Results of an extensive study by Guðbjörg Ásta Ólafsdóttir, Director of Research Centre of the Westfjords, University of Iceland, show a collapse in the Icelandic Atlantic cod population at the beginning of the 16th century and a continuing decrease till the current day. Atlantic cod (Gadus morhua) vertebrae from archaeological sites were used to study the history of the Icelandic Atlantic cod population in the time period of 1500–1990.
These results were published last week in the Scientific journal Royal Society's Proceedings B; one of the most prestigious journals in the field of biology. Dr. Ólafsdóttir’s research has great academic value as she one of the first scientists to research directly changes in animal species over an extended period and connect them with environmental change. The results show that the population size crash coincides with a period of known cooling in the North Atlantic, and the authors conclude that the collapse may be related to climate or climate-induced ecosystem change. Furthermore, the results are valuable to fisheries control as they reveal that great fluctuations can occur in cod population during short periods, even without the influence of industrialised fishing.

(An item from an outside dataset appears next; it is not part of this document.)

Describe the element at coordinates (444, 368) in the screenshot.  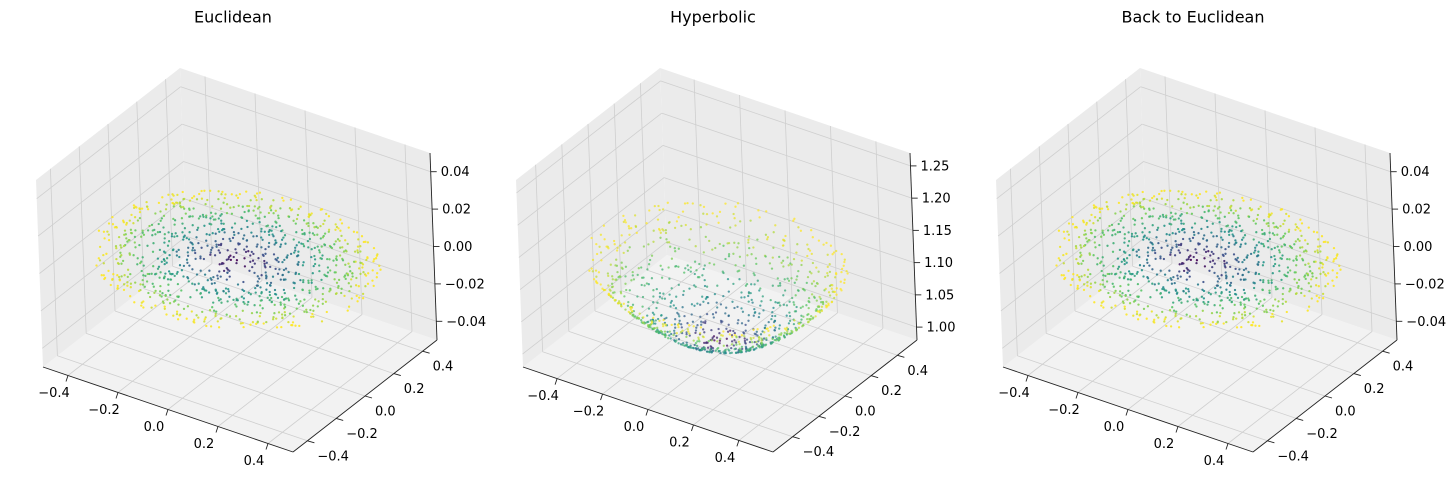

The study was extremely extensive and a collaboration of Guðbjörg Ásta Ólafsdóttir, Kristen M. Westfall, VÖR Marine Research Centre, Ragnar Edvardsson, Research Centre of the Westfjords, University of Iceland, and Snæbjörn Pálsson, Faculty of Environmental and Life Science, University of Iceland.
Atlantic cod (Gadus morhua) vertebrae from archaeological sites were used to study the history of the Icelandic Atlantic cod population in the time period of 1500–1990. Specifically, we used coalescence modelling to estimate population size and fluctuations from the sequence diversity at the cytochrome b (cytb) and Pantophysin I (PanI) loci. The models are consistent with an expanding population during the warm medieval period, large historical effective population size (NE), a marked bottleneck event at 1400–1500 and a decrease in NE in early modern times. The model results are corroborated by the reduction of haplotype and nucleotide variation over time and pairwise population distance as a significant portion of nucleotide variation partitioned across the 1550 time mark. The mean age of the historical fished stock is high in medieval times with a truncation in age in early modern times. The population size crash coincides with a period of known cooling in the North Atlantic, and we conclude that the collapse may be related to climate or climate-induced ecosystem change.